There has been a lot in the media about financial compensation for victims of sexual assault by priests.

Should an archdiocese be forced to pay? If there is criminal activity by a priest is an archbishop responsible?

The Catholic Church is sometimes criticised for making payments. In his latest Letter From America, Alistair Cooke calls it "hush money".

... In the now many revelations of paedophilia and the hiding of it by hush money given by the bishops, ...

If a priest murdered someone then he would go to jail. But it would not make sense to sue the Archdiocese.

In a discussion on NewsHour, which I saw yesterday, Patrick Schiltz discussed some U.S. laws about not suing charities:

... In their strongest forms, they say you can't sue a charity; you can't recover damages. The reasoning behind them is when you sue the Catholic Church, you are not suing the bishop. You are essentially suing the people in the pews or the people served by the Catholic Church, neither of whom had anything whatsoever to do with the decisions that created the damage here. ...

The Catechism of the Catholic Church teaches:

1868. Sin is a personal act. Moreover, we have a responsibility for the sins committed by others when we cooperate in them:
- by participating directly and voluntarily in them;
- by ordering, advising, praising, or approving them;
- by not disclosing or not hindering them when we have an obligation to do so;
- by protecting evil-doers.

1869. Thus sin makes men accomplices of one another and causes concupiscence, violence, and injustice to reign among them. Sins give rise to social situations and institutions that are contrary to the divine goodness. 'Structures of sin' are the expression and effect of personal sins. They lead their victims to do evil in their turn. In an analogous sense, they constitute a 'social sin.'[John Paul II, RP 16.]

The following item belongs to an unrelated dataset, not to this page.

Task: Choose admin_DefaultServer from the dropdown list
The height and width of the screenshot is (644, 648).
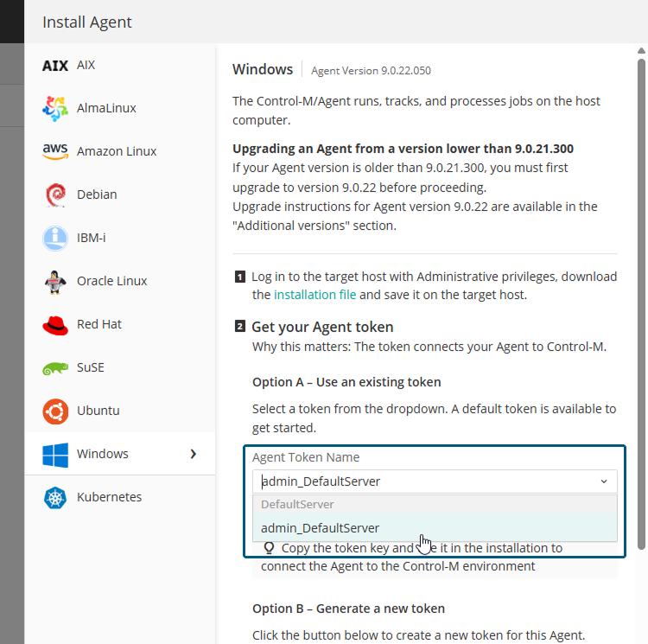Action: 321,528
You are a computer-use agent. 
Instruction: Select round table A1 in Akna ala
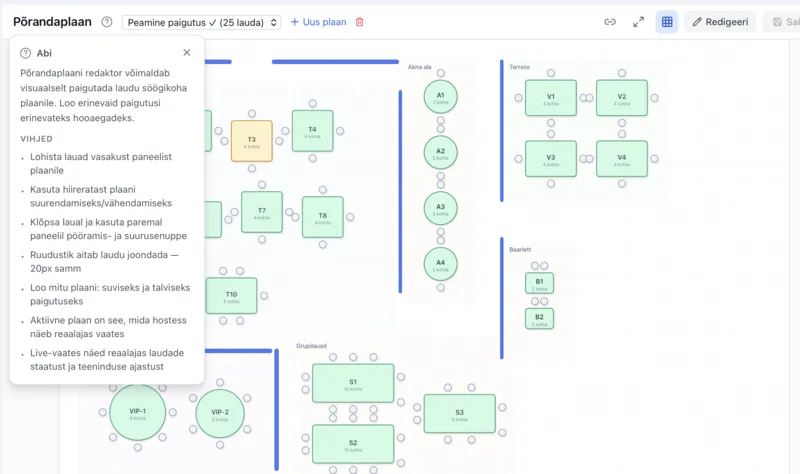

However there are responsibilities for those who administer ecclesiastical goods, in the Code of Canon Law:

1284 §1 All administrators are to perform their duties with the diligence of a good householder.

§2. Therefore they must:

1. be vigilant that no goods placed in their care in any way perish or suffer damage; to this end they are, to the extent necessary, to arrange insurance contracts;

2. ensure that the ownership of ecclesiastical goods is safeguarded in ways which are valid in civil law;

3. observe the provisions of canon and civil law, and the stipulations of the founder or donor or lawful authority; they are to take special care that damage will not be suffered by the Church through the non-observance of the civil law; ...

So bishops have duties here as well and difficult judgements to make.

Copyright J.R. Lilburne, 15 May 2002. Canon Law extract from the 1997 Harper Collins translation.

Other sites:

A story in The Australian today about litigation, not mentioning the Catholic Church

PBS NewsHour "Catholic Church in Crisis"

NewsHour discussing case with Cardinal Law testifying

Washington Post "Roman Catholic Church Shifts Legal Strategy"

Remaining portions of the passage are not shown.